UK average house prices increased by 7.5% over the year to January 2021, down from 8.0% in December 2020.
As you can see first time buyers and those trading up are facing quite a lot of inflation which due to the swerves described above slips between the fingers of the official “housing costs” measure. At the moment those in the North West are being especially hard done by.
The North West was the English region which saw the highest annual growth in average house prices (12.0%), while the West Midlands saw the lowest (4.7%).
If we put house prices in CPIH with the current weights a back of the envelope calculation gets you to 1.8% rather than 0.7%.
Sadly this is yet another story of reality being massaged to avoid telling the truth. Or to be more precise describing reality accurately as there is always some doubt in inflation numbers. This was highlighted by former Bank of England policymaker Andrew Sentance earlier.
What is Uk inflation? Measured by CPI it is currently 0.4 percent but this is the lowest of the available inflation measures. Here are the rest – CPIH 0.7pc; PPI (output) 0.9pc; RPI 1.4pc; RPIX 1.6pc; CPIY 2.0pc; PPI (input) 2.6pc; GDP deflator 6.1pc; GVA deflator 8.0pc.

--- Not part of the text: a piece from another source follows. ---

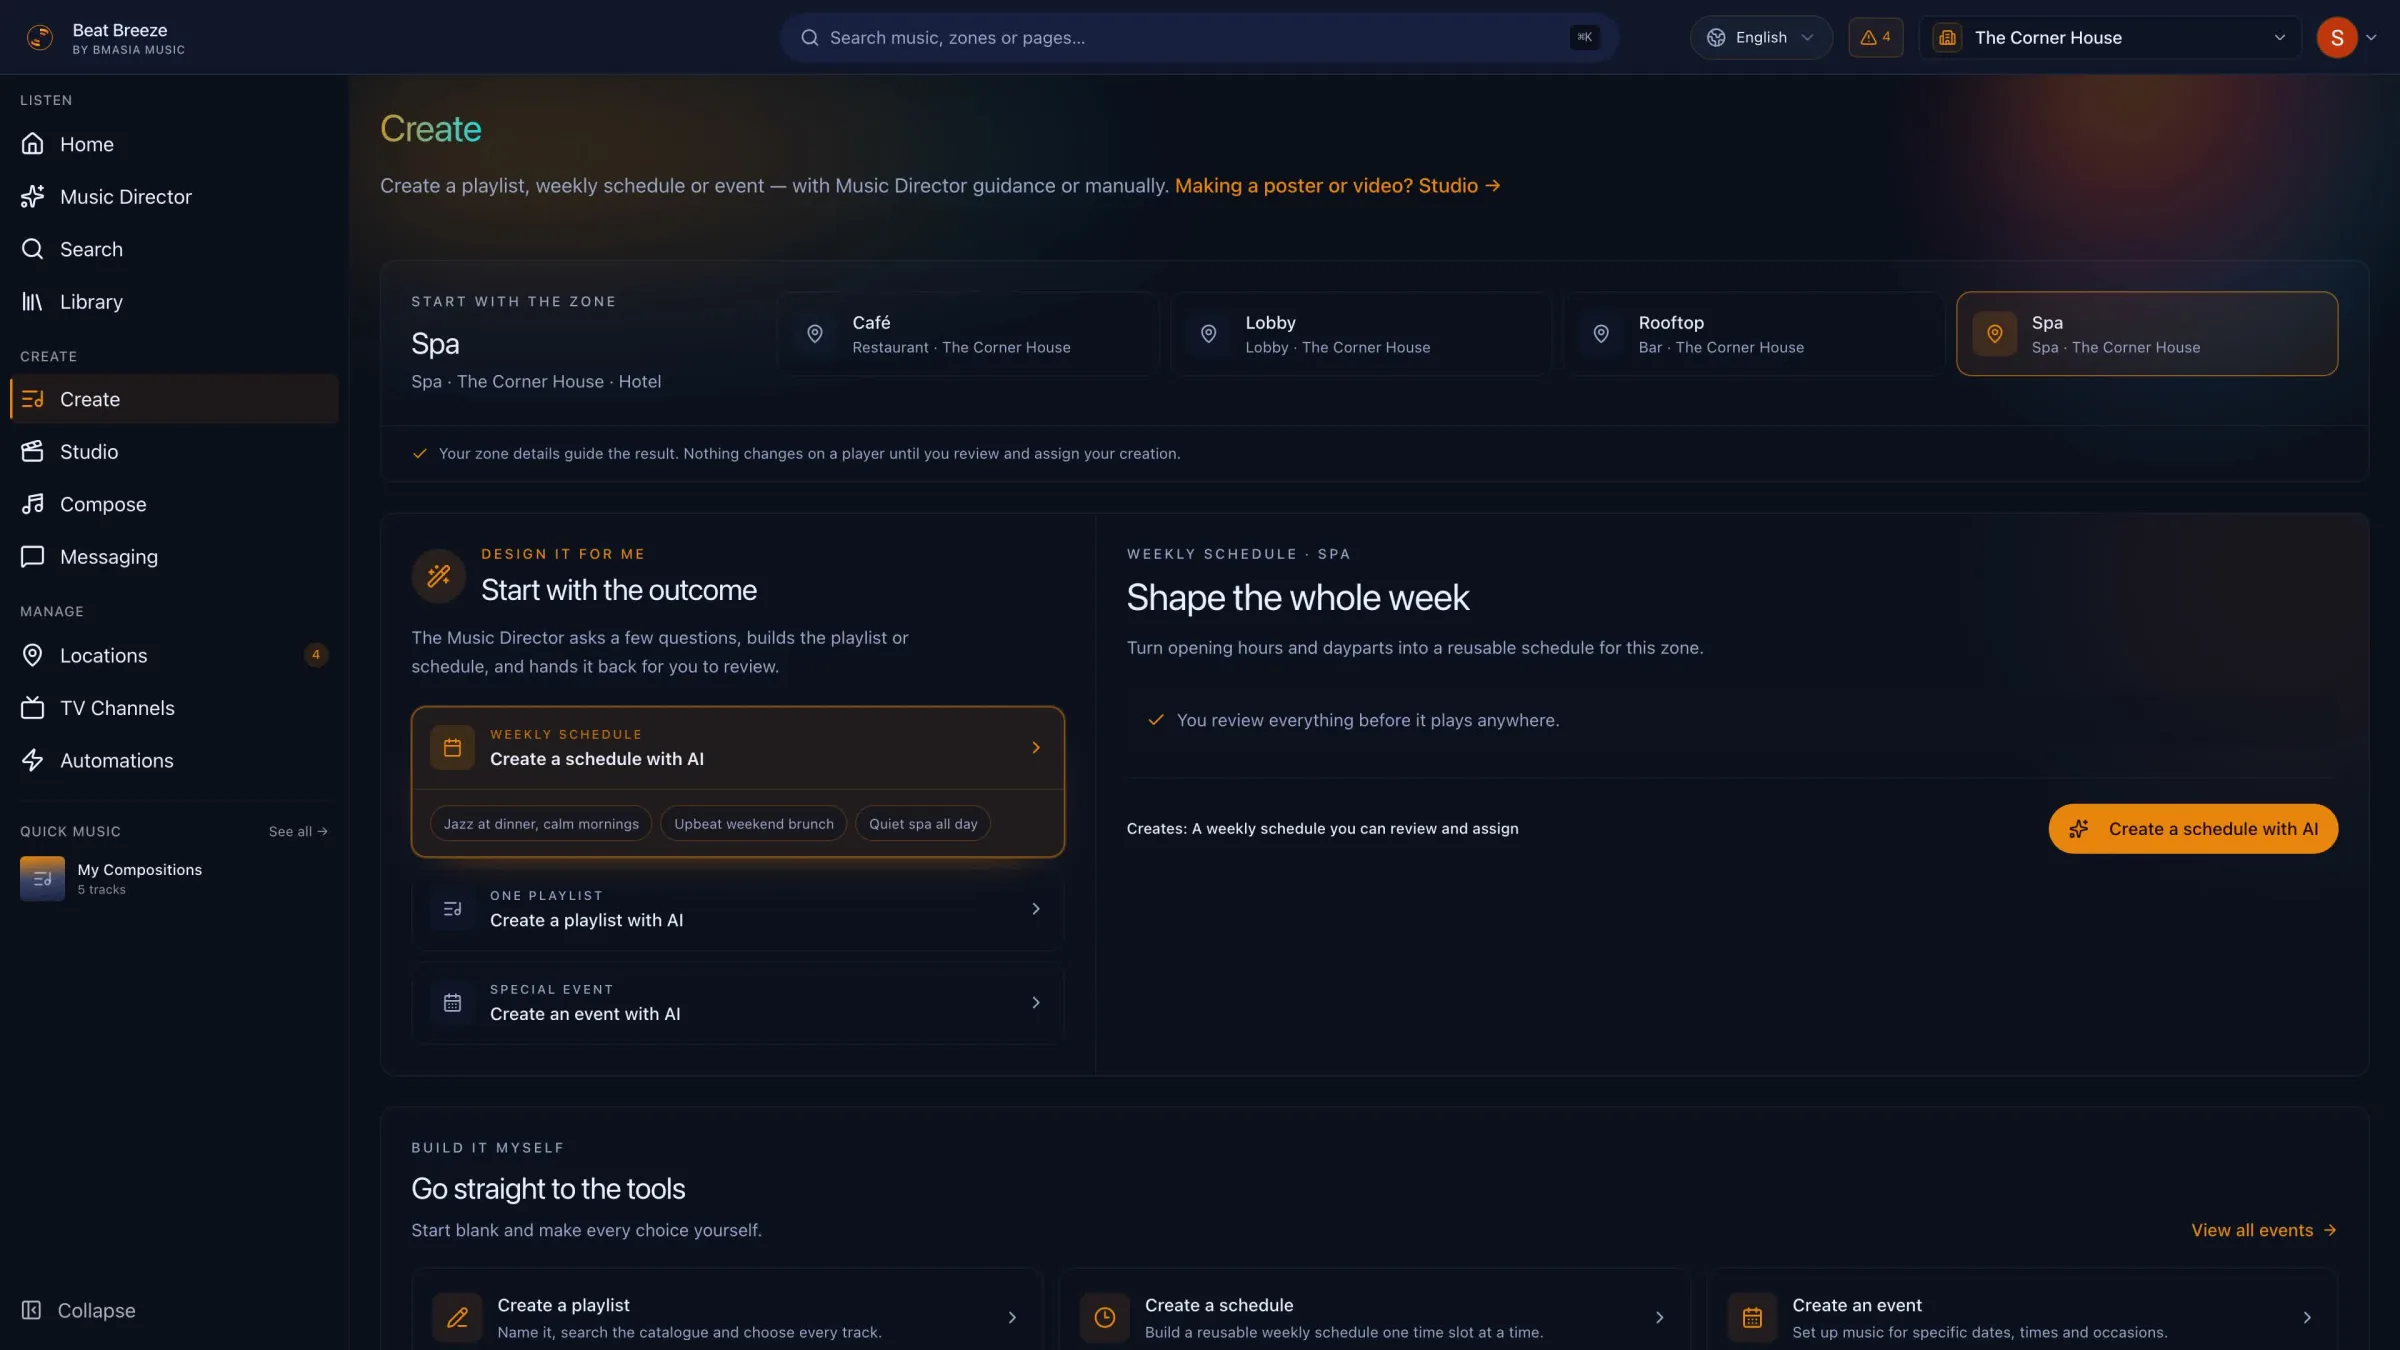2400x1350 pixels.
Task: Open the Locations menu item
Action: click(x=174, y=656)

They are obviously hoping we have forgotten that the GDP Deflator is at 6.1% as they tell us another measure of inflation is 0.4%. Actually Andrew is exhibiting why he made a good external member of the Bank of England in that he looked at different views. Unfortunately the current crew are nothing like that.
So yes there is inflation around so be ready for the words “unexpected” and “surprise” to be deployed. If we look at up the inflation chain there are already some signs of it.
The headline rate of output inflation for goods leaving the factory gate showed positive growth of 0.9% on the year to February 2021, up from positive growth of 0.1% in January 2021.
The price for materials and fuels used in the manufacturing process showed positive growth of 2.6% on the year to February 2021, up from positive growth of 1.6% in January 2021.